Category: Media & Culture / March 8, 2013 1:17 PM EST
Women's rights in South Africa witnessed notable improvement over the years, experts said prior to the International Women's Day on Friday.
As March 8 marks the International Women's Day across the world, it has been reported that South Africa has plenty of reasons to celebrate the day thanks to its achievement in closing down the gender gap.
Statistics show that more than half of South Africa's 52 million people are female. And since the dawn of democracy in 1994, numerous laws have been adopted to protect the rights of the country's female population.
South Africa has a National Ministry of Women, scores of non-governmental organizations (NGOs) and Commission for Gender Equality (CGE), an independent chapter nine institution in the country,
as it endeavors to promote the human rights of women enshrined in their constitution.

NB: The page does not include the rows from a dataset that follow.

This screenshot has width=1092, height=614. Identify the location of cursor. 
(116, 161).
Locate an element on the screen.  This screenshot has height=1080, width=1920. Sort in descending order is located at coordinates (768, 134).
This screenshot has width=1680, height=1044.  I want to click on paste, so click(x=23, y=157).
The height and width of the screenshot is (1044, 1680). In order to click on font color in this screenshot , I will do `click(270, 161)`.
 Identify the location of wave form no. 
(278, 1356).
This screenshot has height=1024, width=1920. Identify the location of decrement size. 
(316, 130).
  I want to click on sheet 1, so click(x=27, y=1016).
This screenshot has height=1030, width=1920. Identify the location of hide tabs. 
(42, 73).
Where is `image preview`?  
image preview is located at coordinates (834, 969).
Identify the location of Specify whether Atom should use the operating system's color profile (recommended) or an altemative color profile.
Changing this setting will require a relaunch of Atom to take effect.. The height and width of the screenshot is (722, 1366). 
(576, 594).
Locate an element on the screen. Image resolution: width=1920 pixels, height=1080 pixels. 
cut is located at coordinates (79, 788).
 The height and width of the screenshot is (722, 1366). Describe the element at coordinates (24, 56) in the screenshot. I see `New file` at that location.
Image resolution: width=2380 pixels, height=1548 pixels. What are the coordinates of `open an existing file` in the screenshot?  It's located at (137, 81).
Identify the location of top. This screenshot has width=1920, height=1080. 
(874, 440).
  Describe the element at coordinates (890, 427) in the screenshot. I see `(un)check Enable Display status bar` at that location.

"Although historically speaking, women were non-existent, you know in terms of governance issues. But I think, we are moving slowly in that direction, making smaller efforts and making strides, to allow women, to give them the space to participate meaningfully," said Mvuleni Tshazibana from the South African Commission for Gender Equality (CGE).
Many now believe that South African women are in fact playing meaningful roles in the government, private sector and the judiciary.
That number has revealed that 45 percent of the ministers in the South African Parliament are actually women.
However, Lisa Vetten, an activist for women's rights, believed that it was not the quantity that mattered but rather the quality.
"We do have a number of women in parliament, third-highest in the world. But I mean if, again, you have to ask, how much of what we've done is cosmetic, as opposed to having depth and substance, and is life-changing and transformative. It seems to me, that's where we've got stuck right now," said Lisa Vetta.
Tshazibana admitted much of work was to be done in the country's efforts to fill the gender gap, and with equal importance, increasing the contributes of women to the local economy remained a priority.
Karima Brown, a journalist and a CNBC Africa anchor, expressed her confidence in the continuous improvement of South African women's rights.
Brown, who has just been appointed chief editor of Forbes Women in South Africa, is deemed as one of the success stories of an African woman overcoming immense challenges.
She said African women do "not stand behind anyone" and "are right out in front."
She said her magazine would celebrate the great strides made by African women, and also note their struggle, which can prove inspiring to others.
"Our ambition is not to be suits with lipstick. Our ambition is to change, fundamentally, the nature of the relations between men and women. And to engender a sense of solidarity, a sense of common bonds between men and women. The Forbes Women is beautiful, strong, articulate, grounded, trailblazers, smart, ambitious, powerful, compassionate and believes that she can be anything that she wants to be," Karima Brown stated.